= John Coburn (painter) =

Australian artist

John Coburn (23 September 1925 – 7 November 2006) was an Australian abstract painter, teacher, tapestry designer and printmaker.

Born in Ingham, Queensland, John Coburn moved from town to town with his mother and two younger sisters when his bank manager father went from branch to branch. His father died when the boy was 10.

While enlisted in the Royal Australian Navy during World War II, Coburn travelled around the Pacific and Indian oceans as a radio operator. He drew images from these places whilst aboard HMAS Nepal, including Sri Lanka, Papua New Guinea and others.

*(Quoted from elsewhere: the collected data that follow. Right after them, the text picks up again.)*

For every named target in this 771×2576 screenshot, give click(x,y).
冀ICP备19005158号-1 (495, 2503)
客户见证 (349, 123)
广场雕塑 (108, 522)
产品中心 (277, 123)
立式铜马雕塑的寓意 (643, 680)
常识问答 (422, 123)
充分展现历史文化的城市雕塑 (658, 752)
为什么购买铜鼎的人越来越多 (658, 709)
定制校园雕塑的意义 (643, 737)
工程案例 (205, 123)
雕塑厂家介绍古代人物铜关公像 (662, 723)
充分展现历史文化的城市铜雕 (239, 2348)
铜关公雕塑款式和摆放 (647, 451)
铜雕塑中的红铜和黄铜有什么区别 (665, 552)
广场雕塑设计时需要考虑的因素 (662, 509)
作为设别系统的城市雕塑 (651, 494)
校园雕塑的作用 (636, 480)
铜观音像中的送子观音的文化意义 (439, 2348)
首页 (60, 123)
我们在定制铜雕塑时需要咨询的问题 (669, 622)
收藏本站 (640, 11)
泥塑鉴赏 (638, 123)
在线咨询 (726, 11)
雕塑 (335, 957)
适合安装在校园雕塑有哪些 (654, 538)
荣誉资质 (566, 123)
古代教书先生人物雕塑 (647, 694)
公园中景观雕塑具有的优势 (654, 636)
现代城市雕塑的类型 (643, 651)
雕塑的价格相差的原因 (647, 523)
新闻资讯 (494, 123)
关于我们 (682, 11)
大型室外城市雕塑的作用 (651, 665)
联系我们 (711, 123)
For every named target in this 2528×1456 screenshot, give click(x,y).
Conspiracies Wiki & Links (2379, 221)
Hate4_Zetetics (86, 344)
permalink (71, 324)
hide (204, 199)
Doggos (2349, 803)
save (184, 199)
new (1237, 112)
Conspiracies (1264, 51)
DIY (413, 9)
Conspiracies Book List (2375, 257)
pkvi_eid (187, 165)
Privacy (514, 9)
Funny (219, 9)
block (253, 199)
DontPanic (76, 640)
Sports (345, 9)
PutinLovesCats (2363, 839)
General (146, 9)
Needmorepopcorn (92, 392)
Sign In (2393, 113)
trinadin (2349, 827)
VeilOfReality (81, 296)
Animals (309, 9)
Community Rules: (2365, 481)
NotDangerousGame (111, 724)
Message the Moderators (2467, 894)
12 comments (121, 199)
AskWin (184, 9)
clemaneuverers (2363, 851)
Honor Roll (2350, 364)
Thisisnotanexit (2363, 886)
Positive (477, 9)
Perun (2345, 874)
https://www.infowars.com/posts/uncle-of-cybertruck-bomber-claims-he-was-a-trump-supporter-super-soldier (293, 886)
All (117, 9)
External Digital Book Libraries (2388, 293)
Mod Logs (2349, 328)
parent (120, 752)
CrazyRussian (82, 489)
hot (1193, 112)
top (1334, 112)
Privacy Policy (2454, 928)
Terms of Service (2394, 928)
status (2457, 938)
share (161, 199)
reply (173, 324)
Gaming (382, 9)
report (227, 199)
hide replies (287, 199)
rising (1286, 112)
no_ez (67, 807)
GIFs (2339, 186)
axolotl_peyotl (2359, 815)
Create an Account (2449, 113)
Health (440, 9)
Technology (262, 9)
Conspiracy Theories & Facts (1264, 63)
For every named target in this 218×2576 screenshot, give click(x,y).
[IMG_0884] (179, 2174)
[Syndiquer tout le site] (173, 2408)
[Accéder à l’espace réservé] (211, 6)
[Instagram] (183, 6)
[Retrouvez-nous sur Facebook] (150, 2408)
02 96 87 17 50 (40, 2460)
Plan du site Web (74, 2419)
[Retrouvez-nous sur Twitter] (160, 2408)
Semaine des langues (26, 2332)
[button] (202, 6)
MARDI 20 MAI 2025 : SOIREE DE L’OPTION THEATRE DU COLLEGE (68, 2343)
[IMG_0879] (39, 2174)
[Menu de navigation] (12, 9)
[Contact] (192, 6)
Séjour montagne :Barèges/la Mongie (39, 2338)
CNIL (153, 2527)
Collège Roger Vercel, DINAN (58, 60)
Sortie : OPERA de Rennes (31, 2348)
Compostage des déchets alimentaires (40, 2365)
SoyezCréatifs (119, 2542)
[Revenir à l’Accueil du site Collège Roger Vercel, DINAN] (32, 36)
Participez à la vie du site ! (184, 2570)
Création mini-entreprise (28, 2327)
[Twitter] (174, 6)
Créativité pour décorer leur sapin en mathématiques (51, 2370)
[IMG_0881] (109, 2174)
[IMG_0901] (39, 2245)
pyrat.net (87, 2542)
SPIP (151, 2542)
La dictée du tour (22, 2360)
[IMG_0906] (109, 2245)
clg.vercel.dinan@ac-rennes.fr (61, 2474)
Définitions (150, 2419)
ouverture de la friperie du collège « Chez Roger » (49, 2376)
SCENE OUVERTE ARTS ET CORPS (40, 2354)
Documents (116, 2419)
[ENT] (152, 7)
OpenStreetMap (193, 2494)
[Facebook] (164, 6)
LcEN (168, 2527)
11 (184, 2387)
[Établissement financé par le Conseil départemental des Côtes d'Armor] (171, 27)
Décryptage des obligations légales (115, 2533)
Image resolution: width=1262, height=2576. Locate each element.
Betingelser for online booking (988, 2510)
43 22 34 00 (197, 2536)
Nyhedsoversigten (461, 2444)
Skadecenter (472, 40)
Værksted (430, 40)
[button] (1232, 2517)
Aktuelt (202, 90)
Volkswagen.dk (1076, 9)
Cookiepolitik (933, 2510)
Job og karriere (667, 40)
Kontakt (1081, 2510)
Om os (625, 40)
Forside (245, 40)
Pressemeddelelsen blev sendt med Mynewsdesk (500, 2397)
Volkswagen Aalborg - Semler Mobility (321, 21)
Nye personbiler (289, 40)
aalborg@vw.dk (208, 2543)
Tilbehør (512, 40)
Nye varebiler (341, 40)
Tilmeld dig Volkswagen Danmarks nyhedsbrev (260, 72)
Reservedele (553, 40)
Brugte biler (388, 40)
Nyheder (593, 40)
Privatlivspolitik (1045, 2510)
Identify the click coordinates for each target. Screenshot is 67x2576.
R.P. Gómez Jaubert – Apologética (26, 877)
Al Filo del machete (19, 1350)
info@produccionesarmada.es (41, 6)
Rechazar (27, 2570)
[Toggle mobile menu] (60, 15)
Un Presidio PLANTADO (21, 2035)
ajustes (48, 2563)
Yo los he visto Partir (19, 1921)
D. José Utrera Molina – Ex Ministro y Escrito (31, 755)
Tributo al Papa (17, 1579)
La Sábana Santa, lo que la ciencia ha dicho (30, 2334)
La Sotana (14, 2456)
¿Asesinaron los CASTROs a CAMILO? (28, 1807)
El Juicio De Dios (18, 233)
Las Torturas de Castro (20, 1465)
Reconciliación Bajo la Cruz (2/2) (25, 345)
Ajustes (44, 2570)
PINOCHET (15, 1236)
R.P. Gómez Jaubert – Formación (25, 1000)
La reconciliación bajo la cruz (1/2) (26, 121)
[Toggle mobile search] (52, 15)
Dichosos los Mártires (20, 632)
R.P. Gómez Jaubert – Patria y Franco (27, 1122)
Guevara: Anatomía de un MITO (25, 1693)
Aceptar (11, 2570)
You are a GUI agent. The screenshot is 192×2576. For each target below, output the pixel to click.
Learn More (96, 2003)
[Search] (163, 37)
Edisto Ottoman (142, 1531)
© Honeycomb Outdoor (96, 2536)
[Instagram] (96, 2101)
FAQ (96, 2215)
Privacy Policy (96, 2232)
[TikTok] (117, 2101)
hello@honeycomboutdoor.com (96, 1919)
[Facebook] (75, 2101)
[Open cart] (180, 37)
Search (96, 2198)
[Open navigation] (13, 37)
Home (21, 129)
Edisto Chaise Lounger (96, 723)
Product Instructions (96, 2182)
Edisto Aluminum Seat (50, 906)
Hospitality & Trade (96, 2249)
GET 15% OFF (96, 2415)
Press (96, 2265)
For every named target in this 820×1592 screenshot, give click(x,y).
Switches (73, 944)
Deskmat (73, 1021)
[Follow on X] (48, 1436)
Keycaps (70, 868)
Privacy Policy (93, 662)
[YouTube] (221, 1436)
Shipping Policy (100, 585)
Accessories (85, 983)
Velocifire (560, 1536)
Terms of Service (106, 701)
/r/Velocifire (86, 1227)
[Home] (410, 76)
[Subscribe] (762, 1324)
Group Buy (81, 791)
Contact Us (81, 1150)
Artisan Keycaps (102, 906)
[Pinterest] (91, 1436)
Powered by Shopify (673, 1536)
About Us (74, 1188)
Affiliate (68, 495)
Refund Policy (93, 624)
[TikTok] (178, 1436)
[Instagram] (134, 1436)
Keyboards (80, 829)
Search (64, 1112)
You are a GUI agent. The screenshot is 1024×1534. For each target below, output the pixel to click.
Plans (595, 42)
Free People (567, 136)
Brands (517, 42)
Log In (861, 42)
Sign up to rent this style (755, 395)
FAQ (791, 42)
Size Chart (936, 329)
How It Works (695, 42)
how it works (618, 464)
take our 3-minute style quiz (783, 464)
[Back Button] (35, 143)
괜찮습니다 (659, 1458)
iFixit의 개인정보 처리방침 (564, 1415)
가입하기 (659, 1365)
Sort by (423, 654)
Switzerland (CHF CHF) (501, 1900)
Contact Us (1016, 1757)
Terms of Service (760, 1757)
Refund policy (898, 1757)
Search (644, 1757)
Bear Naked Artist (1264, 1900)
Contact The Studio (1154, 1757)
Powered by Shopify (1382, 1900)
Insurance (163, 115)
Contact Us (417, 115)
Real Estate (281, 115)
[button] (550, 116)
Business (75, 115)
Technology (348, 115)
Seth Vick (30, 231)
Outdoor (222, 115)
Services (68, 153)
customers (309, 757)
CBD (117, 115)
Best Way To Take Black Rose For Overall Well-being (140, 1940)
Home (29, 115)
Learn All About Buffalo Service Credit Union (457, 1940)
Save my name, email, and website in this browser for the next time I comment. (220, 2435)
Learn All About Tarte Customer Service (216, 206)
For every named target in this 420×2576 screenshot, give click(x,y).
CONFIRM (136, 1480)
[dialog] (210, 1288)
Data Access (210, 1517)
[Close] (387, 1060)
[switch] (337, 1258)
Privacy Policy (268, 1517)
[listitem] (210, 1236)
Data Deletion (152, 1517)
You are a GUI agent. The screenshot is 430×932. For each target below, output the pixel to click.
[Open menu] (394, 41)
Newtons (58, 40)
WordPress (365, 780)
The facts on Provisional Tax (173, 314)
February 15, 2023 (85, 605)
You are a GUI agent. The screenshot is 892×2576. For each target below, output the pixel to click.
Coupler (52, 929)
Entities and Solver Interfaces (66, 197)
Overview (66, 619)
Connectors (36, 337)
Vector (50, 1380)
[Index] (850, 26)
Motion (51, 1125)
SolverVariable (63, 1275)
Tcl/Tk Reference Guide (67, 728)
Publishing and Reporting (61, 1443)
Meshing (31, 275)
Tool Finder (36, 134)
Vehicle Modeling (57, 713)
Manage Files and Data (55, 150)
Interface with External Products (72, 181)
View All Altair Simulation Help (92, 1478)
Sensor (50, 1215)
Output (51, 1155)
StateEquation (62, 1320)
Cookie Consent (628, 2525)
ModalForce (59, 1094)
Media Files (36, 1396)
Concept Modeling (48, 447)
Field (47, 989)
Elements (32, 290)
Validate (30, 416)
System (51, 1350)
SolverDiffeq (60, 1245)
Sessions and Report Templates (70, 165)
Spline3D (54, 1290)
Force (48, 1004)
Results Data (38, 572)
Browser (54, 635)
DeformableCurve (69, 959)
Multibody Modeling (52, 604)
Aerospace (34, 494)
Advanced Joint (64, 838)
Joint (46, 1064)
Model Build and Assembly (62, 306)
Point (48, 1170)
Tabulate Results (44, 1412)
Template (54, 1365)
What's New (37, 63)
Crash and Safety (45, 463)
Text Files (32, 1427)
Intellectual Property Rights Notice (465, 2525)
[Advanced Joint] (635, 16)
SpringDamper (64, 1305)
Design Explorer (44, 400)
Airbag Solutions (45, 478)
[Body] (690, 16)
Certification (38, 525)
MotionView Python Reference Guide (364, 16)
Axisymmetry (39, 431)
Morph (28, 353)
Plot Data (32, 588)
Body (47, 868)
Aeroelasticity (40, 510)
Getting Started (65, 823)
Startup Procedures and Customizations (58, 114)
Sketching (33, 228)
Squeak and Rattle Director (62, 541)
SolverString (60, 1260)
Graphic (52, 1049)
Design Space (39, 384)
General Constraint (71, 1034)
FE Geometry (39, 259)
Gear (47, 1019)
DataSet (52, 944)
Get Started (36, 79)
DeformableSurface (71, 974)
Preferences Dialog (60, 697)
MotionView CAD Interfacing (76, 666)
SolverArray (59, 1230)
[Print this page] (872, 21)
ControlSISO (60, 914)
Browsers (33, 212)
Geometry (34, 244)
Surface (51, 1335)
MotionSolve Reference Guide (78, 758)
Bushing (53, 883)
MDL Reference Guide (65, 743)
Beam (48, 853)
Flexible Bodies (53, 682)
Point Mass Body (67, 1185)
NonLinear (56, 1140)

Coburn studied art at East Sydney Technical College in 1947. He finished his four-year training dissatisfied:

I'd learned to paint portraits and landscapes and to draw from the human figure ... but at the end I said 'So what; what's it good for?'

By 1955–1956 Coburn was starting to find his own style. In 1969 he told The Canberra Times :

It's a flat-patterned style of painting, using brilliant colour combinations based on natural or organic images.

In 1956 he joined the ABC when television came in. He specialised in set design and artwork.

Coburn taught art at East Sydney Technical College from 1959 to 1966 and he later became Head of the National Art School at the College for two years.

He won the Blake Prize for Religious Art twice, in 1960 and again in 1977 (shared with Rodney Milgate). In 1996 he won the Mandorla Art Award.

Major galleries in Australia have collected and displayed Coburn's works, many of which can now be found in major private and corporate collections, such as the Cbus Collection of Australian Art. For several years, two of his tapestries were hung in the Sydney Opera House, as curtains in the Drama Theatre and the (recently renamed) Joan Sutherland Theatre. Seven hang in the John F. Kennedy Center for the Performing Arts, Washington D.C. His works are also displayed in the Vatican Museum, Rome.